The findings may also indicate that there is a need for procedures to ensure that homecare nurses and GPs take responsibility for advance care planning with the patient and his/her next of kin (6, 23). The planning should be specific and include information about the time immediately post mortem. Written information can be useful, but cannot replace advance care planning. Established collaboration during the palliative phase and joint home visits by the GP and the homecare nurse responsible can provide a good setting for advance care planning.
The municipalities should provide and organise necessary assistance by healthcare personnel when expected deaths occur in the patient's home. In light of the requirement for adequacy, the municipality must be expected to organise the service in such a way that a doctor can verify the death at the place where it occurred. The municipality should ensure access to necessary nursing and medical resources, including outside-the doctor's contractual working hours. Systems that ensure predictable forms of collaboration between homecare nurses, GPs, A&E clinics and undertakers can provide better care for the bereaved, dignified care for the deceased and better working conditions for the personnel involved.
A new national manual for out-of-hours services and emergency medical communication centres was published on 28 February 2020 (24). The manual also describes the doctors' responsibility for verification of deaths and completion of death certificates in cases of expected deaths in the home. No reference is made to care for the bereaved, nor to preservation of the deceased person's dignity. We understand that long distances in some municipalities can represent a challenge, but we question that the manual permits use of audiovisual aids to replace home visits to verify a death, and allows transport of the deceased to a morgue before the death certificate is completed. In our opinion, the manual is at odds with the ideal of a dignified home death.

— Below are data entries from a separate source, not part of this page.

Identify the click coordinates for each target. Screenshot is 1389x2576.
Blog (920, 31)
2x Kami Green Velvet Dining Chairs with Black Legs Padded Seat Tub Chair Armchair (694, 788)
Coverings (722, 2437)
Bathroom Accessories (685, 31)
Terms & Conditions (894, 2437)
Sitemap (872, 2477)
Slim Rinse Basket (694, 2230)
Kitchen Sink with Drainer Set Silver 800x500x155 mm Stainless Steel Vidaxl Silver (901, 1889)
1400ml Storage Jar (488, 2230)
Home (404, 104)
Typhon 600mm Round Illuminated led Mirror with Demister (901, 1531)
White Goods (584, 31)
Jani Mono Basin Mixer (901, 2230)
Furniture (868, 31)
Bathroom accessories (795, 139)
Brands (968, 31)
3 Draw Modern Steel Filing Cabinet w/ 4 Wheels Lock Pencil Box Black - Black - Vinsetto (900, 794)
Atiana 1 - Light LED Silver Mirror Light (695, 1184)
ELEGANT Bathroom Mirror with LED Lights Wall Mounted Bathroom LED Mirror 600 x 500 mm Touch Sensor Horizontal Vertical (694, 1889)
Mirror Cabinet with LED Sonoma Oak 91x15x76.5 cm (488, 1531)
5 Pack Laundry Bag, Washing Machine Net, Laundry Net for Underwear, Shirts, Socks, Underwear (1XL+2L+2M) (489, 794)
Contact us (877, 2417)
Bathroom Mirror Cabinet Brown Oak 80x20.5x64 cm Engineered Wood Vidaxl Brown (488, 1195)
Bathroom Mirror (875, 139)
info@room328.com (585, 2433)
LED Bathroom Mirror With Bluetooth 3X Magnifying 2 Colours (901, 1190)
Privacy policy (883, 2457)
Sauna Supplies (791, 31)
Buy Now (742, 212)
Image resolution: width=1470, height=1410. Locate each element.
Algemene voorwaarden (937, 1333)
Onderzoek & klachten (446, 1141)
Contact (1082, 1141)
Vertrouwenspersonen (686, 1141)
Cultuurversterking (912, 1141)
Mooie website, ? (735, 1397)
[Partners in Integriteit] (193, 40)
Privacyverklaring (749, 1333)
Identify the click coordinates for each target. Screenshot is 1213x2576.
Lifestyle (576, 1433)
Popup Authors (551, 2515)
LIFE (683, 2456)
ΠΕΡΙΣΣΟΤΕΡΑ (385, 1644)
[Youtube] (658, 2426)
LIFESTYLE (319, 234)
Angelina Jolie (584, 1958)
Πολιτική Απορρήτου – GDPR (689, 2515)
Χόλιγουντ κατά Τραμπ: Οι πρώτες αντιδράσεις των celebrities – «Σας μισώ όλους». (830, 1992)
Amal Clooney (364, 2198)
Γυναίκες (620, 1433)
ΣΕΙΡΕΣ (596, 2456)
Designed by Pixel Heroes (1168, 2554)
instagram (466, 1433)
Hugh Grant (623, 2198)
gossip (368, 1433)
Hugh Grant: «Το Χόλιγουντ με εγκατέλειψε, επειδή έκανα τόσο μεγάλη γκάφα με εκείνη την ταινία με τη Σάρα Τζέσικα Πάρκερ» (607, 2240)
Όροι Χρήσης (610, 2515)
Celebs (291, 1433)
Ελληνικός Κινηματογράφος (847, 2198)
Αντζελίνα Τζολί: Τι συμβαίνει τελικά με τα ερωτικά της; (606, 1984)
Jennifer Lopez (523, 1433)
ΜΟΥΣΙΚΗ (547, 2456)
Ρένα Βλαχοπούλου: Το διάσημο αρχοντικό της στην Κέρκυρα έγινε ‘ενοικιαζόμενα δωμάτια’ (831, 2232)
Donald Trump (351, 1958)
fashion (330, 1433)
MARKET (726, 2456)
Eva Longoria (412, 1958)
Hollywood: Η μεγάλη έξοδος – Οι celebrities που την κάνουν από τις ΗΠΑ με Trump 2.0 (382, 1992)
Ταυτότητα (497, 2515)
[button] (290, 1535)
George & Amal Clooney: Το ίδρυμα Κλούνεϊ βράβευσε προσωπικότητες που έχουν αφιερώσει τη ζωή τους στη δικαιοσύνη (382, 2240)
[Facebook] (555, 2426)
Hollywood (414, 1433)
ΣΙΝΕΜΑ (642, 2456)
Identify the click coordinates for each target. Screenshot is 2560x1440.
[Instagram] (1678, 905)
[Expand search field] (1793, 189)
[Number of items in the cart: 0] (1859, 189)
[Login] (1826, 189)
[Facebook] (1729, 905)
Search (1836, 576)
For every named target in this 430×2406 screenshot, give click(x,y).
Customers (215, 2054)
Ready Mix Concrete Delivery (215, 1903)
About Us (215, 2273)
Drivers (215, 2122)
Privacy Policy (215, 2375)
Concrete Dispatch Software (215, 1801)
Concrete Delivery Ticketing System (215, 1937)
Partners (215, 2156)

Our study has some strengths and limitations. The participating informants may have been especially concerned with the topic of the study and thereby not representative of their colleagues. Focus groups with colleagues from the same profession can focus on different information when compared to focus groups that include different professions. A study based on focus groups with several interacting professions might elucidate this topic in a different way. We believe that the groups of health professions included in this study play a key role in the interaction with the undertakers. Other professions, for example clergy, may play an important role. The findings in this study cannot be generalised to other municipalities. To elucidate practices in other regions we collected supplementary information from firms of undertakers and A&E clinics. This information indicated that practices differed, but the most common procedure in most municipalities was that the A&E doctor or the GP came to the place of death to verify the death and complete the death certificate.
The strength of the study is its elucidation of the experiences of collaboration among healthcare personnel and undertakers at a stage that has previously not been focused. In this description we have pointed out some prerequisites that should be met to ensure that the various actors involved immediately after a death can complete their activities appropriately.